*Written problem*.
Reproduce the entries below word for word, starting at the line containing "Sort by the reminder" and ending at the line containing "(x=99, y=60)".

*Task input*.
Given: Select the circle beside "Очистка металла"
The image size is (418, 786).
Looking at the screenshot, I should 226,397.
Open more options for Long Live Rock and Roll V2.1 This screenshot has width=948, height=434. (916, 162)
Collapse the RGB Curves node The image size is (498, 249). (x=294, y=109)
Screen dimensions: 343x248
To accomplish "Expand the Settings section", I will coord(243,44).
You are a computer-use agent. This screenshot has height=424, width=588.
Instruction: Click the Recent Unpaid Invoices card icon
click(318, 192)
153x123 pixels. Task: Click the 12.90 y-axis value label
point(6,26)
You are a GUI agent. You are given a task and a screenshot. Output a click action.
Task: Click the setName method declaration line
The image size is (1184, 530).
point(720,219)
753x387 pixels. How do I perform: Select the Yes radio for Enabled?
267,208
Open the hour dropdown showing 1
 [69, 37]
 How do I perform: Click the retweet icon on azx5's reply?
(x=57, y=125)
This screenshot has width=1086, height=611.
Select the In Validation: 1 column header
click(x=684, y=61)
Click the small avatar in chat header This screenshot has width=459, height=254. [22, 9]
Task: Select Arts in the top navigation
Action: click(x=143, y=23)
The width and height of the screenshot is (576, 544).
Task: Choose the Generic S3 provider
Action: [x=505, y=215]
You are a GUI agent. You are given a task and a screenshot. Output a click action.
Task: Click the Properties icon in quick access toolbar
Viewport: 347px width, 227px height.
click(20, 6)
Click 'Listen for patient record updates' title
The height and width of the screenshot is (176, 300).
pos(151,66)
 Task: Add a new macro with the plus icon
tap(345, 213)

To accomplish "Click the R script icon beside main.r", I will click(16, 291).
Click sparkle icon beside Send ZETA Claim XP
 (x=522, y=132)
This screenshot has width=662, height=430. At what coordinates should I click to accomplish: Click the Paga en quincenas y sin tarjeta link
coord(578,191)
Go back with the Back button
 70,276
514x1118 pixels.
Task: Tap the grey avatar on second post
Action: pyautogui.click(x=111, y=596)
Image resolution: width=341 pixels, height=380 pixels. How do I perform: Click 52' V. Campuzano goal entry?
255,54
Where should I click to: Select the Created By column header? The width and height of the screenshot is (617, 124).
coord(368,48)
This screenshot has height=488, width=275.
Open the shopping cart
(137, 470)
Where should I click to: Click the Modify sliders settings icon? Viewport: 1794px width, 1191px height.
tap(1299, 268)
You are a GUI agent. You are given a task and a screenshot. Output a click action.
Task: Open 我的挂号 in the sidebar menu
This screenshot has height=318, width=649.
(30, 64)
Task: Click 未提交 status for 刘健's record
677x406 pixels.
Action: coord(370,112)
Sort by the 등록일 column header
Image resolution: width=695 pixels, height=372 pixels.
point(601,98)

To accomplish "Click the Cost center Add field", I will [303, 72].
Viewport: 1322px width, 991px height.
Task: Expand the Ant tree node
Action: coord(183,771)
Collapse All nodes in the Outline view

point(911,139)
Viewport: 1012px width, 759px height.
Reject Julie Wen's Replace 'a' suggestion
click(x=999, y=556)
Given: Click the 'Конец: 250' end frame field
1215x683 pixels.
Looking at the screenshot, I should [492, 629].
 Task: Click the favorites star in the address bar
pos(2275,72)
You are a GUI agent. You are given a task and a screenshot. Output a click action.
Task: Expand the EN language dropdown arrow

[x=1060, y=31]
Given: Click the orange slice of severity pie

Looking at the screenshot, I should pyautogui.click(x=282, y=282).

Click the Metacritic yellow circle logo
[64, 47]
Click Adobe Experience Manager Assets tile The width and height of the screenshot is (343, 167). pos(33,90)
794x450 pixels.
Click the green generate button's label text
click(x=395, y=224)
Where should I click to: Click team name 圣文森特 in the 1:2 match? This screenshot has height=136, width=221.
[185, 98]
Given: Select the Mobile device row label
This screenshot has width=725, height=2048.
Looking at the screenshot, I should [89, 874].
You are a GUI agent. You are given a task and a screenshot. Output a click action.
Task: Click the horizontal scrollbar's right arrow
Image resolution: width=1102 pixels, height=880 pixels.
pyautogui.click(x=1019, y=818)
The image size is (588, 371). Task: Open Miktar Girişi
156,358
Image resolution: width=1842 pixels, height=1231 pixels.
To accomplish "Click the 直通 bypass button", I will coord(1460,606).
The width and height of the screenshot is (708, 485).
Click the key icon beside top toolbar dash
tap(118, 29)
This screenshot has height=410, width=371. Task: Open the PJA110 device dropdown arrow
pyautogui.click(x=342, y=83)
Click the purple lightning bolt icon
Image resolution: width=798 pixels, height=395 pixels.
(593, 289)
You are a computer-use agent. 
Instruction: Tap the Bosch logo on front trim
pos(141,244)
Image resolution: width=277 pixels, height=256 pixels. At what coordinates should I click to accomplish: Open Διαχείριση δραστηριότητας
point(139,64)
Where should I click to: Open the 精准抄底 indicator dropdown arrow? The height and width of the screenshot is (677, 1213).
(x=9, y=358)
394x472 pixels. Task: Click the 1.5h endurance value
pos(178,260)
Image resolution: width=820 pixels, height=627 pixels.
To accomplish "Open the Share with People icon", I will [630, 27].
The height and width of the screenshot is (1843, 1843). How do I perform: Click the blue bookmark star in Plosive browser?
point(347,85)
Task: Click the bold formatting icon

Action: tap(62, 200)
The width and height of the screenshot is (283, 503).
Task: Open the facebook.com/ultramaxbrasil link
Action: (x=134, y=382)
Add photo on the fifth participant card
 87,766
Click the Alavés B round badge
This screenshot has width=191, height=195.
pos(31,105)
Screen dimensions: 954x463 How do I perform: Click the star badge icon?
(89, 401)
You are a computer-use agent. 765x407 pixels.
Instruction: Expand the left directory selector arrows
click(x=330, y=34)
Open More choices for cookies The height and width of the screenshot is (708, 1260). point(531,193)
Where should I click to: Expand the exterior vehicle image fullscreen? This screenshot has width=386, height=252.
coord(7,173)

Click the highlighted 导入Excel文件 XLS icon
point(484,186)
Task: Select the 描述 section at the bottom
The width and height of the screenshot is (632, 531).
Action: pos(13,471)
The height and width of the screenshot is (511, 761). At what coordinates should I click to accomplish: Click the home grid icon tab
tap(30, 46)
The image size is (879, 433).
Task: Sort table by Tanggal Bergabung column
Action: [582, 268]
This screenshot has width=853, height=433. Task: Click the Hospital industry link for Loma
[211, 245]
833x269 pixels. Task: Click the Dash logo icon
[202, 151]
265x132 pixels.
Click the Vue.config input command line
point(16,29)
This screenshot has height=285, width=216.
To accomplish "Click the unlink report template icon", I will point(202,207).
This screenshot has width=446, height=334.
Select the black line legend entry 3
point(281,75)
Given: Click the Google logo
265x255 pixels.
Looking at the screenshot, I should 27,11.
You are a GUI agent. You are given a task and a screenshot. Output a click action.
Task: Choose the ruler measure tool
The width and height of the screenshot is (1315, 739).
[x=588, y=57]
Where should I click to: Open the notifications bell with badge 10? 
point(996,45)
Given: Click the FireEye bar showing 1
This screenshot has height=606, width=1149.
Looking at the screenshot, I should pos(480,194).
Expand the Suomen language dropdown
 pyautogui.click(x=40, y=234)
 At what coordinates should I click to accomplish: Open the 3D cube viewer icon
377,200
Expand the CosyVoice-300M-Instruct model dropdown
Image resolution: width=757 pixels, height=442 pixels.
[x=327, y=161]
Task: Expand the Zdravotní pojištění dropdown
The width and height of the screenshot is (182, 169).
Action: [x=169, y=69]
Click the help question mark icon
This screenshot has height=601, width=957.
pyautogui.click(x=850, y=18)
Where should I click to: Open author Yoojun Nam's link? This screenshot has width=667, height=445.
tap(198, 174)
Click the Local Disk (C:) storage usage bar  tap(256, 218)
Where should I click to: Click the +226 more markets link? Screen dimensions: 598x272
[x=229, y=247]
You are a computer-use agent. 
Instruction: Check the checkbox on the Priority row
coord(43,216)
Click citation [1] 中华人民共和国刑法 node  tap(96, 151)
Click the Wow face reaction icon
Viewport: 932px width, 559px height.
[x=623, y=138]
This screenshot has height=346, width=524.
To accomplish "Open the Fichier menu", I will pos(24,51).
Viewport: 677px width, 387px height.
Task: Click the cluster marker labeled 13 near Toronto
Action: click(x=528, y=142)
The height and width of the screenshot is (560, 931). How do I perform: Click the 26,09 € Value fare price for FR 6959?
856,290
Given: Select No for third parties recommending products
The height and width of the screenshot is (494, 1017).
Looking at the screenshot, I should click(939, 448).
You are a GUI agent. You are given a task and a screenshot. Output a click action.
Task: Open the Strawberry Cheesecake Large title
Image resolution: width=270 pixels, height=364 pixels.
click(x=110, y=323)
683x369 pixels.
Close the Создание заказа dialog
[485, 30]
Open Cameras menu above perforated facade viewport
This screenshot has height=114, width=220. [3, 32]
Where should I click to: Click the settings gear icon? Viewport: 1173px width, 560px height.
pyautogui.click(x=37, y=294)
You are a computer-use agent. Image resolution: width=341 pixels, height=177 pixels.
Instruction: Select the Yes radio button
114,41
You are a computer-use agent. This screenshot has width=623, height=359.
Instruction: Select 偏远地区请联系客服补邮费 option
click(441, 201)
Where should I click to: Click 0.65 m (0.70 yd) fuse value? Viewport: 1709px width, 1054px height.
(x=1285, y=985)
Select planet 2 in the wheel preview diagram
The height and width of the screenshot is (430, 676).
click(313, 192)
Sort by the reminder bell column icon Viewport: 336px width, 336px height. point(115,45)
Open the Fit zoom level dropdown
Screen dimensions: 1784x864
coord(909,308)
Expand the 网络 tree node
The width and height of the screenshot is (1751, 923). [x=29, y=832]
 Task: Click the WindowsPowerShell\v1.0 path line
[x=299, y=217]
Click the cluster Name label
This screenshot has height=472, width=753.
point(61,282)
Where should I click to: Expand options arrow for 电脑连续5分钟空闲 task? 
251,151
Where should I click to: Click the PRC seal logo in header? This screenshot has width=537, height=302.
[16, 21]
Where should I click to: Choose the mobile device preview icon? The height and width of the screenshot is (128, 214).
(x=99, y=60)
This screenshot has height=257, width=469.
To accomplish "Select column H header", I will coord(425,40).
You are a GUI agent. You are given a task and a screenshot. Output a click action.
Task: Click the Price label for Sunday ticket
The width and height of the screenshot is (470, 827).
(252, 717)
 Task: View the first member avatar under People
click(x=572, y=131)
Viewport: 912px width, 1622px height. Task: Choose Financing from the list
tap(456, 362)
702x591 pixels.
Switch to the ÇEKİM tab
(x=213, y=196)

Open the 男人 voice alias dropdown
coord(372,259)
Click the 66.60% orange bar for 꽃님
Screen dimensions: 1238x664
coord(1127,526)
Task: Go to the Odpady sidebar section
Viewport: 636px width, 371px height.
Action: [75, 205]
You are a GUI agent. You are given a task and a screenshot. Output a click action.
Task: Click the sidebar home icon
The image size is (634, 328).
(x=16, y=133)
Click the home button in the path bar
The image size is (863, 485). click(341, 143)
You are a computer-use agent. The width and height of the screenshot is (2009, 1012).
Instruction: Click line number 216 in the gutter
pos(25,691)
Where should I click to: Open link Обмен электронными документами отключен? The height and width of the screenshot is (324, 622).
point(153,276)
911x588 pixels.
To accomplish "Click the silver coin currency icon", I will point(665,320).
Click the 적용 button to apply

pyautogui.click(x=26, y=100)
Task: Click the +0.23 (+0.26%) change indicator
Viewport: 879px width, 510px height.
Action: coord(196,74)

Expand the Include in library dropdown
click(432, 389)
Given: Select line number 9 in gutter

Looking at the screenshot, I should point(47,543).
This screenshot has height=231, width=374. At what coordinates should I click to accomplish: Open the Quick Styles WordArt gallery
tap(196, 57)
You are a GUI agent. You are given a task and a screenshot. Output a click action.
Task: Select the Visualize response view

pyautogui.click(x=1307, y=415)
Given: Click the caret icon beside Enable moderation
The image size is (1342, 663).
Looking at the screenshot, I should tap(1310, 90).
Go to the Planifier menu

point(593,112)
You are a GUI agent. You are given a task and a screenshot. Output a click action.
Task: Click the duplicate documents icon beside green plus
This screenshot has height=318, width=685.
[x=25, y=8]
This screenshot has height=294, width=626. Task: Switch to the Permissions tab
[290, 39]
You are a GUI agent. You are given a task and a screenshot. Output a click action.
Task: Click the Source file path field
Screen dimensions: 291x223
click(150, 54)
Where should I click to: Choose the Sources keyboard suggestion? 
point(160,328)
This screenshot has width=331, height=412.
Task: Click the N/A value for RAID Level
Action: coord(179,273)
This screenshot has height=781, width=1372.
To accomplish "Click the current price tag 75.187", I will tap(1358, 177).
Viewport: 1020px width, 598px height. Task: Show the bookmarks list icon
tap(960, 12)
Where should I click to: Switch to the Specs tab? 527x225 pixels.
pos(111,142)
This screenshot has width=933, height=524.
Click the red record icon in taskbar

*Task answer*.
Sort by the reminder bell column icon Viewport: 336px width, 336px height. point(115,45)
Open the Fit zoom level dropdown
Screen dimensions: 1784x864
coord(909,308)
Expand the 网络 tree node
The width and height of the screenshot is (1751, 923). [x=29, y=832]
 Task: Click the WindowsPowerShell\v1.0 path line
[x=299, y=217]
Click the cluster Name label
This screenshot has height=472, width=753.
point(61,282)
Where should I click to: Expand options arrow for 电脑连续5分钟空闲 task? 
251,151
Where should I click to: Click the PRC seal logo in header? This screenshot has width=537, height=302.
[16, 21]
Where should I click to: Choose the mobile device preview icon? The height and width of the screenshot is (128, 214).
(x=99, y=60)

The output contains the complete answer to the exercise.